La cinematografia mondiale é stracolma di titoli che, con maggiore o minore intensitá, affrontano l’atavica e complessa questione della guerra. Da pellicole più dichiaratamente antimilitariste a film guerrafondai, molti registi non hanno saputo resistere alla tentazione di parlare di una delle tematiche che racchiude in sé molte delle circostanze e delle probleatiche dell’umanitá tutta. Da mitici cult come Orizzonti di gloria (Paths of Glory, Stanley Kubrick, 1957) e La grande Guerra (Mario Monicelli, 1959) fino a pellicole più recenti come La sottile linea rossa (The Thin Red Line, Terrence Malick, 1998) e Train de vie (Radu Mihaileanu, 1998), tanto per citare i primi film che vengono alla mente e al cuore, i conflitti bellici sembrano essere un enorme vaso di Pandora da cui i cineasti continuano ad attingere senza fondo.

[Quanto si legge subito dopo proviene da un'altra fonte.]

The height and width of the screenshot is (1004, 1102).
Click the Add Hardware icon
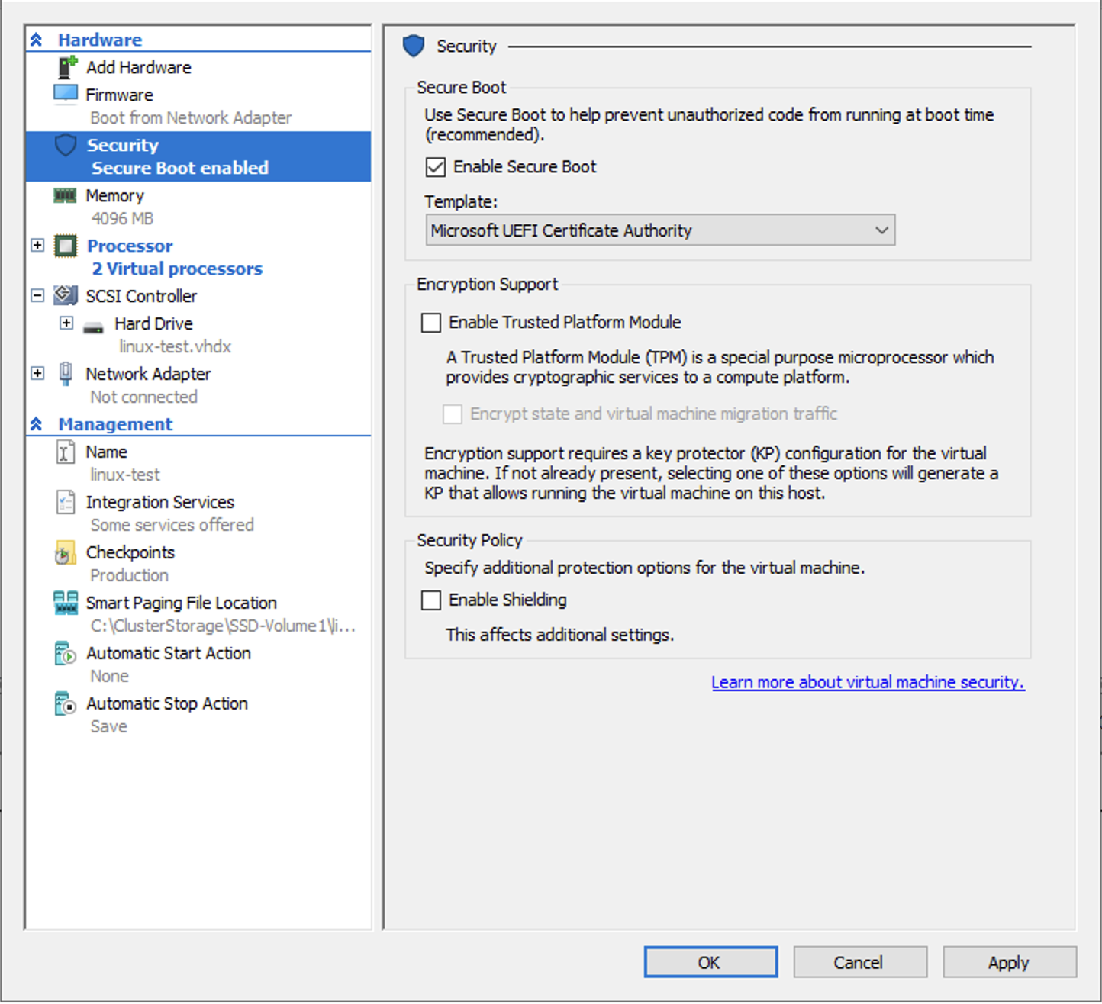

Christian Carion, giunto con quest’opera al suo secondo lungometraggio, parte da una vicenda realmente accaduta per affrontare la questione. Lo spunto é sicuramente interessante e originale: un piccolo episodio di solidarietá e fratellanza avvenuto nella landa del fronte franco-francese durante il primo conflitto mondiale. L’occasione non é però assolutamente sfruttata nel migliore dei modi: il giovane regista francese crea un piccolo melodramma che assume spesso il sapore della soap opera. Ambientazioni e scenografie eccessivamente costruite e artefatte, scene corali manovrate con sapienza ma spesso superflue, musiche melliflue e smodatamente operistiche, una fotografia satura e sofisticata, fanno sì che un potenziale gioiello non trovi poi realizzazione il giusto equilibrio. Anche da un punto di vista contenutistico il regista, nonché sceneggiatore, sembra eccedere troppo platealmente su concetti di pacifismo, da apparire a tratti demagogico e populista, così come la bella figura del prete (interpretato dall’unico attore degno di nota, Gary Lewis, giá interprete di Billy Elliot – id., Stephen Daldry, 2000 – e di diversi film di Ken Loach), cade poi in un’eccessiva retorica catto-cristiana.

L’inesperienza del regista o forse un talento a metá non fanno spiccare il volo a questo film che comunque, nonostante i diversi difetti, risulta piacevole: quando la retorica riesce a rimanere nascosta dietro una certa umanitá e ingenuitá, quando la forza dei concetti di fratellanza e pace prendono il sopravvento, il film riesce anche a commuovere, se si vuole. Manca quel tocco in più che faceva ad esempio di No man’s land (id., Danis Tanovic, 2001) e della sua pungente ironia un piccolo capolavoro.